-- The task --
Would you count how many lines of the entries below include the word "left"? Give nothing but the number.

-- Material provided --
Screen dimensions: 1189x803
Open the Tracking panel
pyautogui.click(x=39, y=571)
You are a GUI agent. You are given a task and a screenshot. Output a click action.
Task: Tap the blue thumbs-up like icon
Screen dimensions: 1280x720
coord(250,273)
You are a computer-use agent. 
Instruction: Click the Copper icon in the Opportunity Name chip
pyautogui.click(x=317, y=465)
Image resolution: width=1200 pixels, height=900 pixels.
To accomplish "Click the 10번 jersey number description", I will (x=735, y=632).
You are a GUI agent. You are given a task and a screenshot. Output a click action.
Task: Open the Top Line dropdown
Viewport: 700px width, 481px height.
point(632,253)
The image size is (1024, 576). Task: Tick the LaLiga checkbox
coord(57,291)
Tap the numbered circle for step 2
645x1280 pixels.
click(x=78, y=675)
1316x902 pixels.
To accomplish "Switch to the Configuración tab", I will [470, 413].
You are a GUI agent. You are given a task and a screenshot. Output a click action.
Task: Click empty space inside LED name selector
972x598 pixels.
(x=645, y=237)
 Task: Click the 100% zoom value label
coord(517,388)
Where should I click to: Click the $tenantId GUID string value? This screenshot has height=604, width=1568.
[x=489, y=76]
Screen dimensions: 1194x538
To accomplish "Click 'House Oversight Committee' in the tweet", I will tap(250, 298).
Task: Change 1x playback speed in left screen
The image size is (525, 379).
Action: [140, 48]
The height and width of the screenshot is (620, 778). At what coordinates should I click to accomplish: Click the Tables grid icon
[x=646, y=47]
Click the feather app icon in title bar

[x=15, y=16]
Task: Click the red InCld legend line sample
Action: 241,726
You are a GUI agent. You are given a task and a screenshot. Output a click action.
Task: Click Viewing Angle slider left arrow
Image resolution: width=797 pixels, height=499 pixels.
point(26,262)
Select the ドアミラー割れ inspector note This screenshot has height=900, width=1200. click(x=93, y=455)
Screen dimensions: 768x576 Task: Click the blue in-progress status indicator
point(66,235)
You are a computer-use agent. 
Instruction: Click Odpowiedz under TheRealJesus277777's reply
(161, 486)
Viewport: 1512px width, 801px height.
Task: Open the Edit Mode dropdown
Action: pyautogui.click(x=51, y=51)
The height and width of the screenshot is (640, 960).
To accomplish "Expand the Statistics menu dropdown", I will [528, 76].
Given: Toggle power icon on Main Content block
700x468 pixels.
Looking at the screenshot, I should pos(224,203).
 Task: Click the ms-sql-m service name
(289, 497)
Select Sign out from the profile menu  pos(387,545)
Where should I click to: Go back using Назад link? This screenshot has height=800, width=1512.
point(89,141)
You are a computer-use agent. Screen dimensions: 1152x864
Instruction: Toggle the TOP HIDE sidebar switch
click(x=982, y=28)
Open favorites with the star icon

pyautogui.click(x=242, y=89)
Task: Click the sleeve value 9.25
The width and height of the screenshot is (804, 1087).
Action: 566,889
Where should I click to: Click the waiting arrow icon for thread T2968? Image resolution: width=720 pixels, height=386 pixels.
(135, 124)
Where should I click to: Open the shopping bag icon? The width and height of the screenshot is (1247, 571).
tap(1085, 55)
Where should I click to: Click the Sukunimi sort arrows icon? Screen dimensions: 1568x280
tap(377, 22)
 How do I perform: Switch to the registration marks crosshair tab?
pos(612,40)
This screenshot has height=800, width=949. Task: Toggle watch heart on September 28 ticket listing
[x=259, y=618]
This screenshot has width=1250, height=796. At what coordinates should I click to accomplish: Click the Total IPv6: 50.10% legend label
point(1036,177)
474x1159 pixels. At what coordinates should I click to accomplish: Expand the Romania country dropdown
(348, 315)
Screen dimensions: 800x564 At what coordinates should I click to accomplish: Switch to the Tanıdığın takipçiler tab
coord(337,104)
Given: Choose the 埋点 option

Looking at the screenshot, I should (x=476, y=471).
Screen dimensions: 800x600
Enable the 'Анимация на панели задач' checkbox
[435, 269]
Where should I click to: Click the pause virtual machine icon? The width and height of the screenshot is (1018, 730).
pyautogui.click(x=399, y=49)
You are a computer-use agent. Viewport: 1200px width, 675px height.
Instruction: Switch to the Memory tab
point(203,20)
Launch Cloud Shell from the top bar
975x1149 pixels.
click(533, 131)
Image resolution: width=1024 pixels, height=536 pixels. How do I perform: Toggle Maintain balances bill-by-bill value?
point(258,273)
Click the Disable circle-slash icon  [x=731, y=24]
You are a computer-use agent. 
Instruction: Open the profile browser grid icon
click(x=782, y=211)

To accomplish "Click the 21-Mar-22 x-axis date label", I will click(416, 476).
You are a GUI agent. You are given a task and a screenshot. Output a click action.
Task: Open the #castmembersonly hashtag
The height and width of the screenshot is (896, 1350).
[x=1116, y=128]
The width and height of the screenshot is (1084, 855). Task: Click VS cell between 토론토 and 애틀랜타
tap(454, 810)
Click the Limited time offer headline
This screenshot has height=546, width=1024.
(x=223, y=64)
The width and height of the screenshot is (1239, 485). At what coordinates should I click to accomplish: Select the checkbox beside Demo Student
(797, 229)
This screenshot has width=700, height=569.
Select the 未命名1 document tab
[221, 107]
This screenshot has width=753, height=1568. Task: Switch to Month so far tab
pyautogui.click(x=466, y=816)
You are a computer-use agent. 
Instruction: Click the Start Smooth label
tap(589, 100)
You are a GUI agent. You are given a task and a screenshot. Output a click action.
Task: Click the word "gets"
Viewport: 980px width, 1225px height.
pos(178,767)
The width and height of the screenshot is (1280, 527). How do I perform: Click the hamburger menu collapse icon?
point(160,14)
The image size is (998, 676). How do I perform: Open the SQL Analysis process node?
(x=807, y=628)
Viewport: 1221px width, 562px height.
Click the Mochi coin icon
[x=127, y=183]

-- The answer --
2